Title:Seed bank dynamics and germination ecology of fountain grass (Pennisetum setaceum)
Authors:Nonner, Edith D.
Keywords:Fountain grass -- Hawaii
Soil seed banks -- Hawaii
Date Issued:2005
Abstract:In Hawaii, fountain grass (Pennisetum setaceum) is an aggressive, fire prone invader that out-competes native flora and forms monotypic stands with large amounts of dead mass that fuels fires. Wildfires eliminate native dry forest species and contribute to further spread of alien grasses, creating a grass/fire cycle. The presence of a fountain grass seed bank can increase the possibility of the reestablishment of this alien grass. Meanwhile, restoration efforts can benefit from the presence of native seeds in the seed bank. The goals of this study were: 1. to test the basic germination requirements of P. setaceum 2. to determine the seed bank composition in a degraded dry forest site, 3. to test the effectiveness of prescribed fire and large-scale aerial herbicide treatment in removing/suppressing fountain grass seed banks. Laboratory germination trials showed that P. setaceum does not require light for germination and seedlings can emerge from at least 5 cm soil depths. However, awns on the dispersal unit imply fountain grass may form predominantly surface layer seed banks. The soil seed bank at the study site is dominated by non-native species. Of the 23 species germinated from the seed bank, 3 native species and 20 alien species emerged; 3 of the alien species are grasses, 14 are herbaceous weeds, and 3 are woody species. Pennisetum setaceum forms a patchy seed bank with a maximum density of2040 seeds/m2.Field and lab tests show that fire and heat, respectively, are effective in killing fountain grass seeds. However, the heterogeneity of lava fields on which fountain grass occurs may provide refugia for seeds during fire events. While not statistically significant, some trends are evident in the data. The P. setaceum seed bank is reduced after the passage of fire, and input of seeds into the seed bank is suppressed by herbicide treatment. The sampling methodology employed is not robust enough to show differences in the seed bank after treatment. Smaller sub plots within the research site may be more appropriate to show treatment effects. Given the paucity of native species present in the seed bank, native seed augmentation will be necessary for restoration .

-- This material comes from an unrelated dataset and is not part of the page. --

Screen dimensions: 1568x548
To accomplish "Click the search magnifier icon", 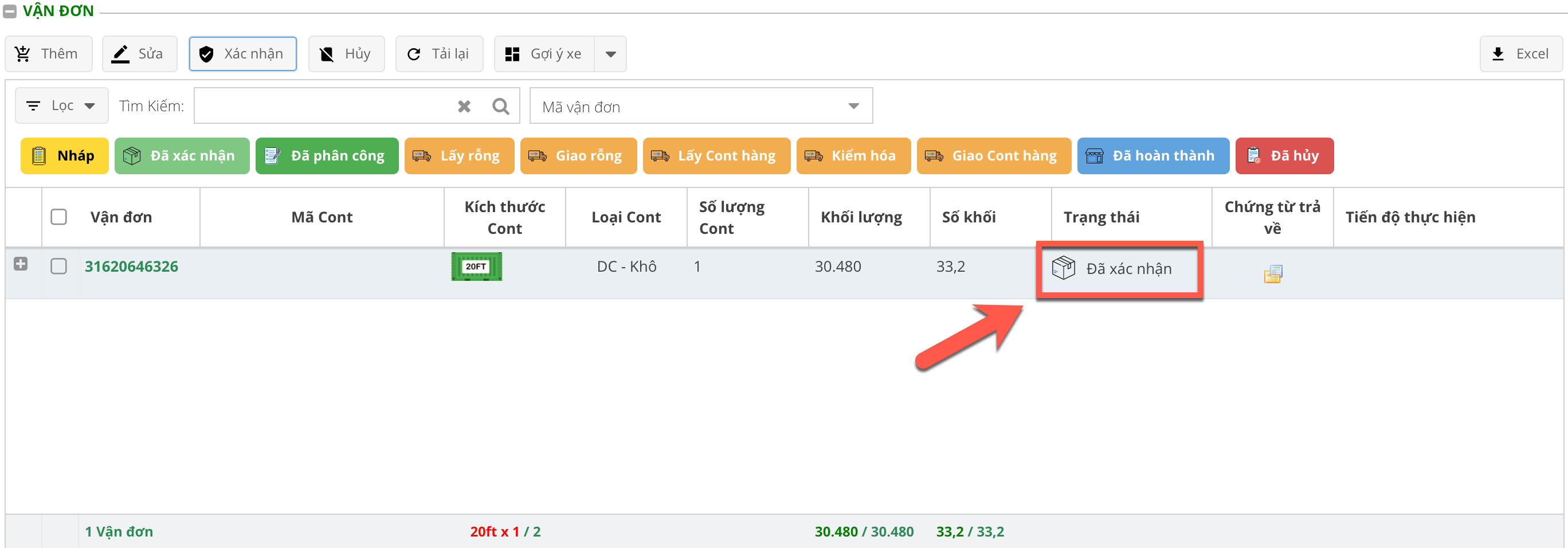I will point(500,107).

Description:Thesis (M.S.)--University of Hawaii at Manoa, 2005.
Includes bibliographical references (leaves 56-61).
x, 61 leaves, bound ill. 29 cm
Rights:All UHM dissertations and theses are protected by copyright. They may be viewed from this source for any purpose, but reproduction or distribution in any format is prohibited without written permission from the copyright owner.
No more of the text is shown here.